Consumer Interest in ‘Going Out on the Town’ Surging

Newsclips — September 13, 2018

Markets

Retailing and technology industries are rich to fair value estimates, but consumer services look apt to play catch-up and outperform in the months ahead. Search trends for 'going out' are surging heading into the fall of 2018.

Summary

Retailing and technology industries are rich to fair value estimates, but consumer services look apt to play catch-up and outperform in the months ahead. Search trends for ‘going out’ are surging heading into the fall of 2018.

Comment

The chart below shows returns by S&P 500 industries assuming a return to our fair value estimates. We generate fair values using models combining the real-time benefits of alternative data (e.g. Google search trends) with traditional economic releases.

Autos, consumer services, and banks reside the cheapest relative to their fair values. 

 

 

The hotel, restaurant, and leisure sub-industry has greatly under-performed its retail brethren. Their gap in six-month rolling returns remains greater than 20%. Each of these consumer-driven industries have been tightly correlated until the approved tax cuts of late 2017. 

 

 

The next chart shows fair value estimate (blue) relative to actual levels (orange) for the consumer services industry housing the hotel, restaurant, and leisure sub-industry.

 

 

A reason to become bullish on the hotels, restaurants, and leisure companies is surging consumer interest in ‘going out.’ The chart below shows six-month rolling changes in seasonally-adjusted Google search trends for numerous discretionary services. 

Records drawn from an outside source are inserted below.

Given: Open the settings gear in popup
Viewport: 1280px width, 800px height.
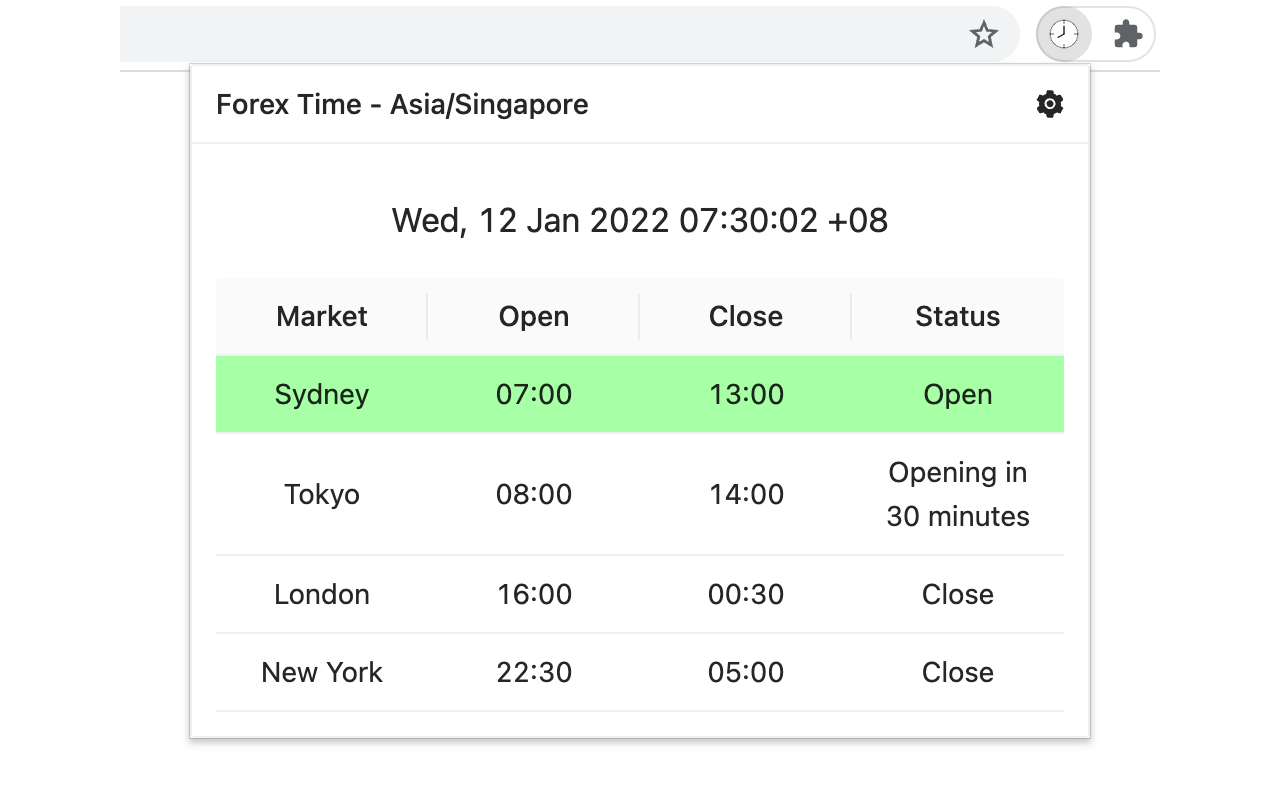Looking at the screenshot, I should tap(1049, 104).
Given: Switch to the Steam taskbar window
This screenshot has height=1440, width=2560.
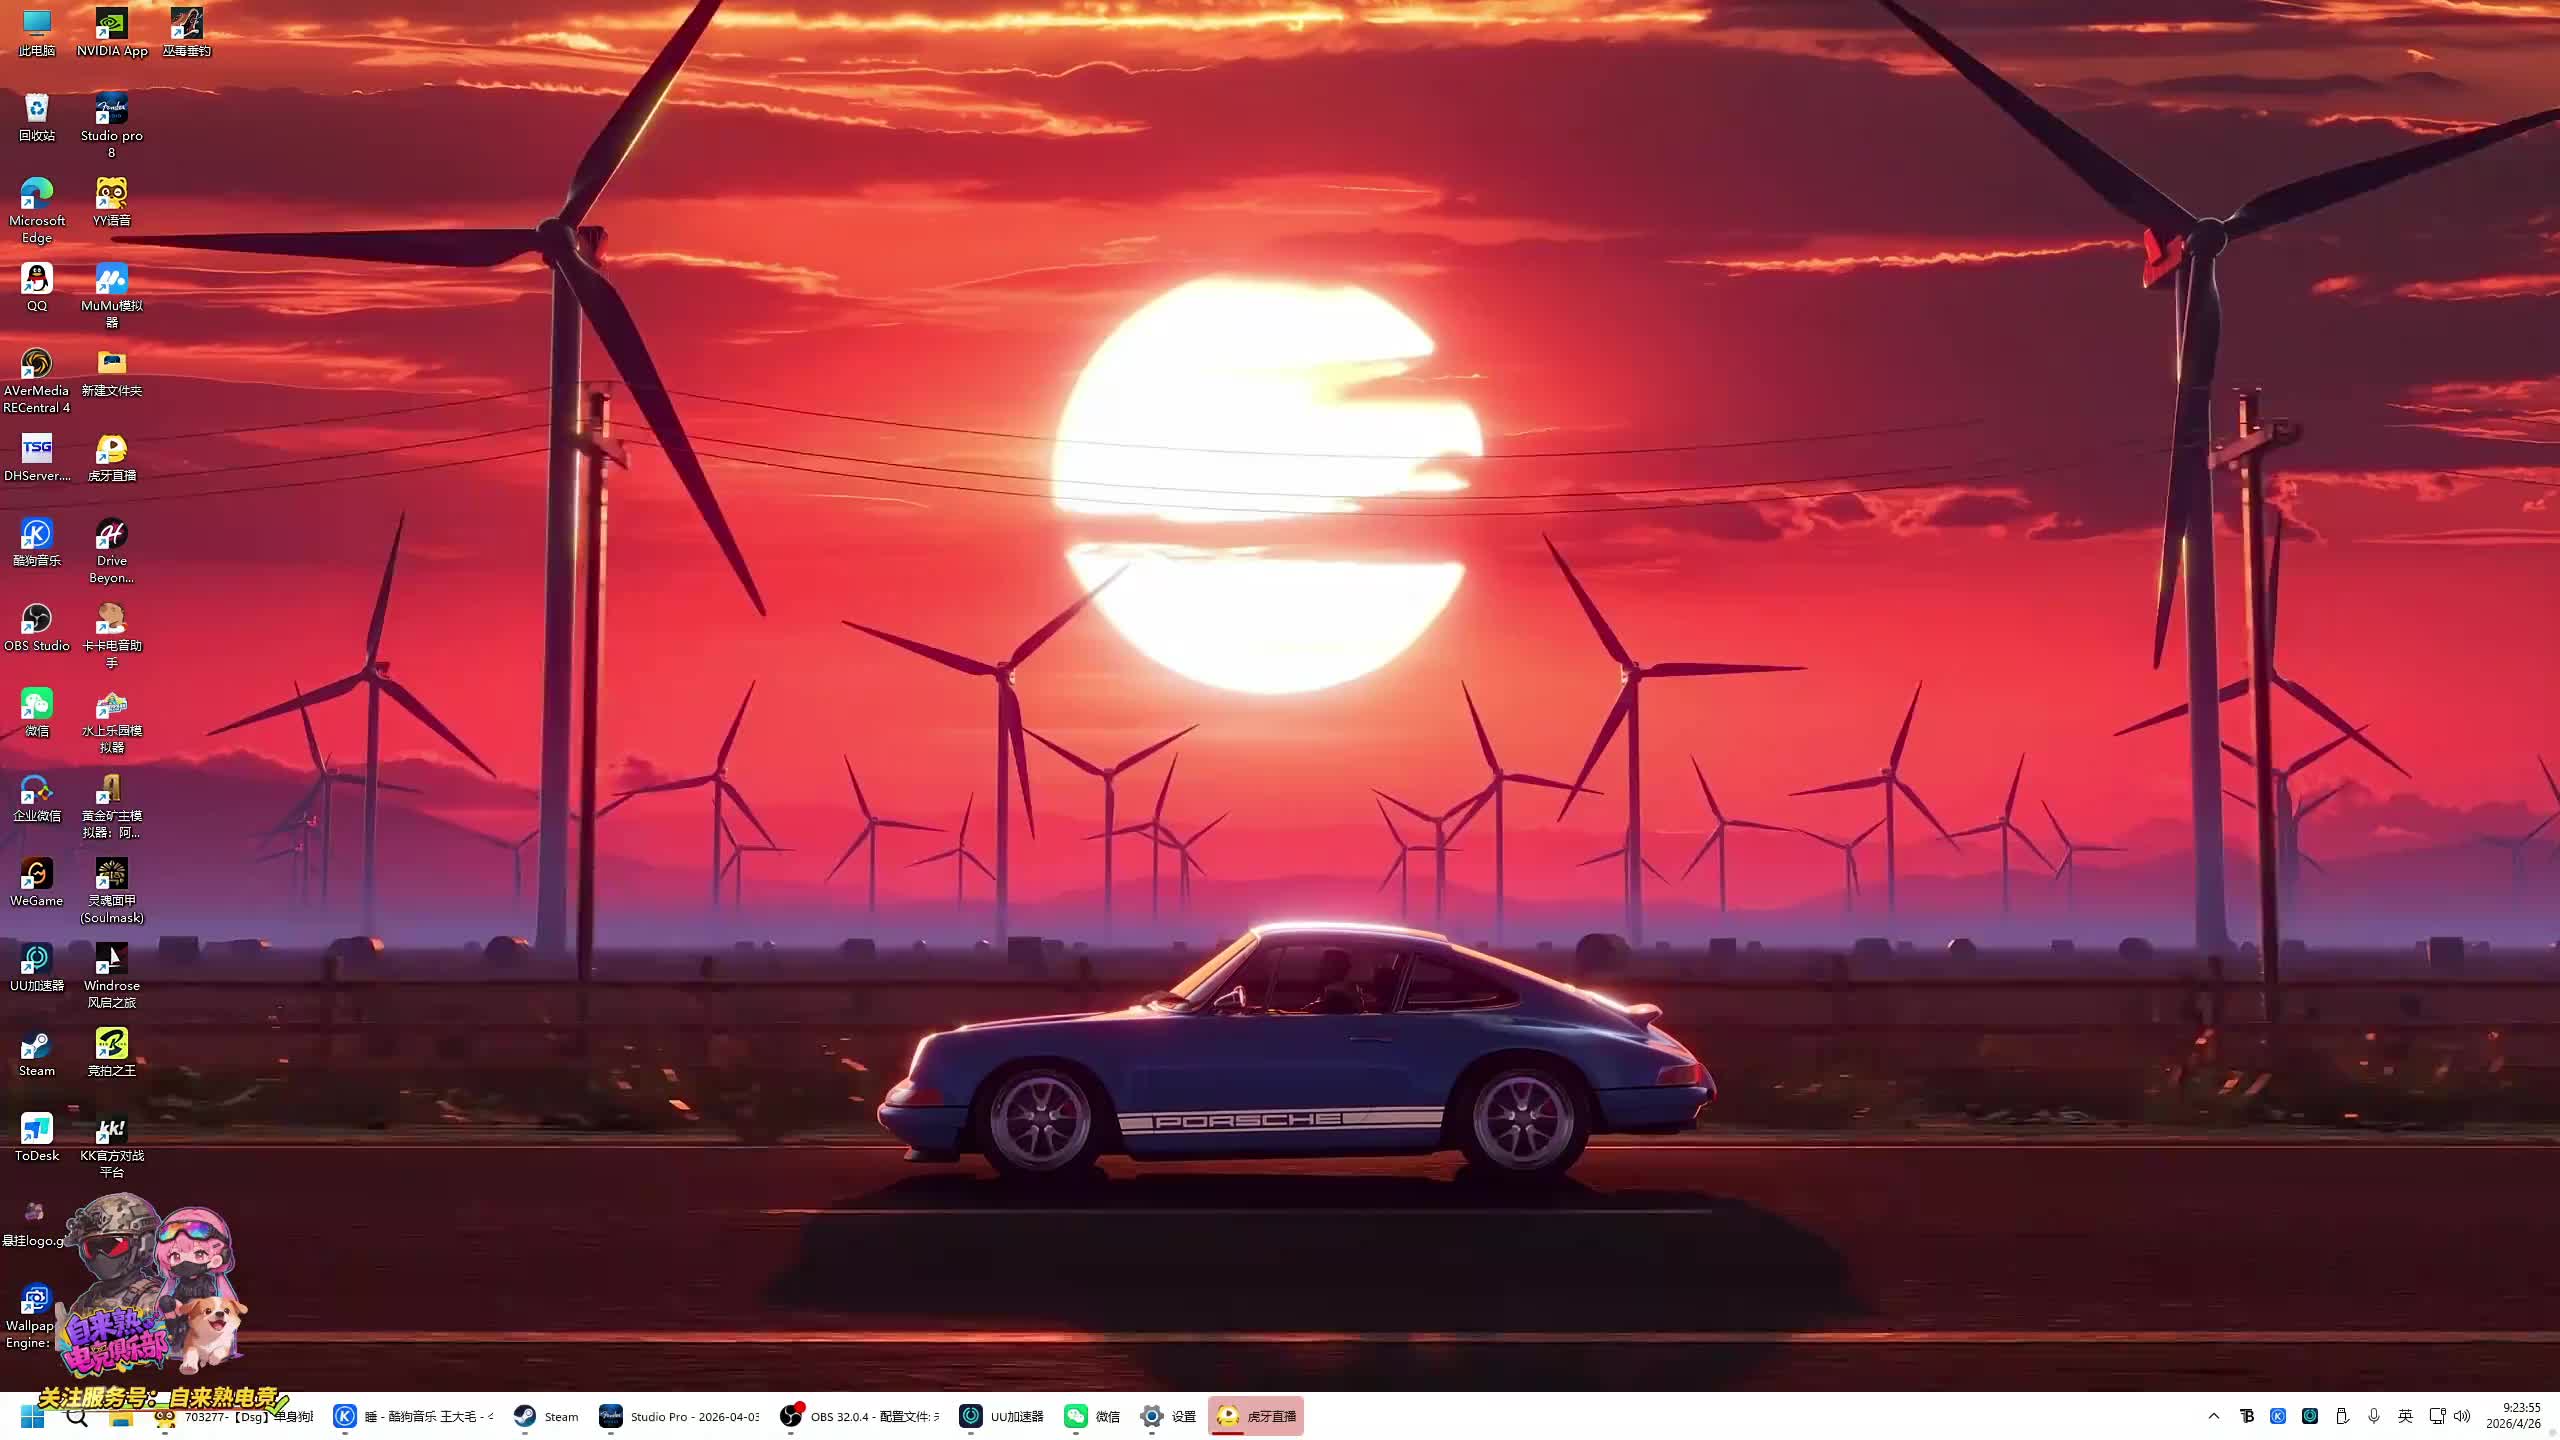Looking at the screenshot, I should (546, 1416).
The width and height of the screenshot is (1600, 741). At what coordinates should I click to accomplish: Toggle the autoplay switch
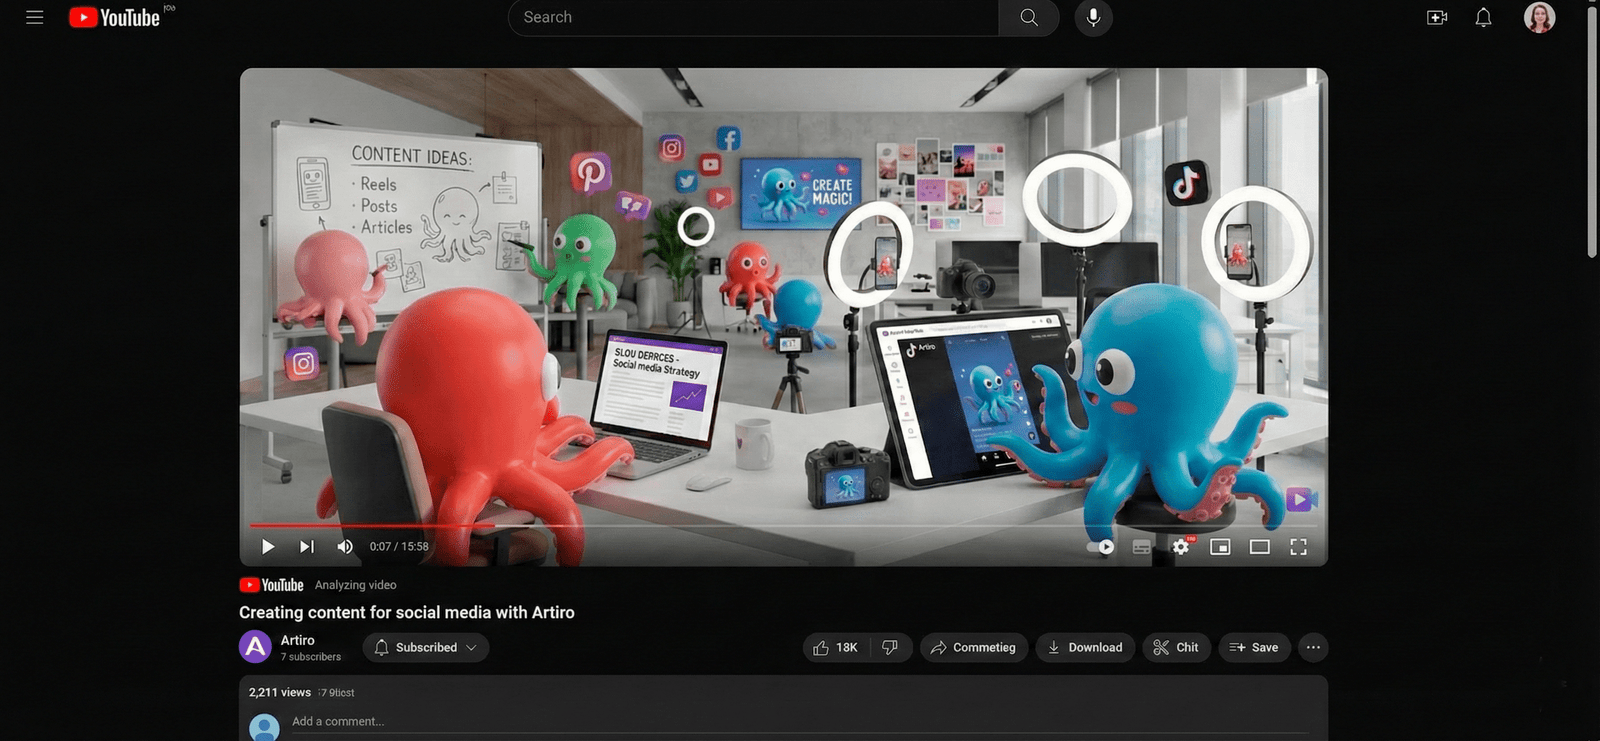(1100, 547)
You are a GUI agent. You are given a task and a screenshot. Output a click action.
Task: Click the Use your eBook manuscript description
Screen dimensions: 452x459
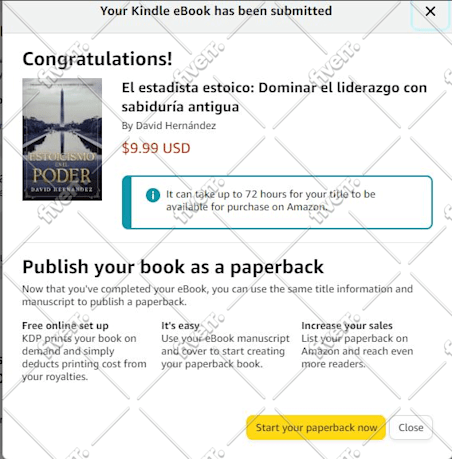pos(225,351)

Interest in theater, nightlife, concerts, movies, and more is pushing to its highest in the data set back to 2004. 

 

 

The last chart below shows the six-month relative return between the hotel, restaurant, and leisure sub-industry relative to the S&P 1500 (green) along with the median Google search trend for ‘going out.’ Previous sizable gaps have often been followed by the sub-industry playing catch-up to search trends.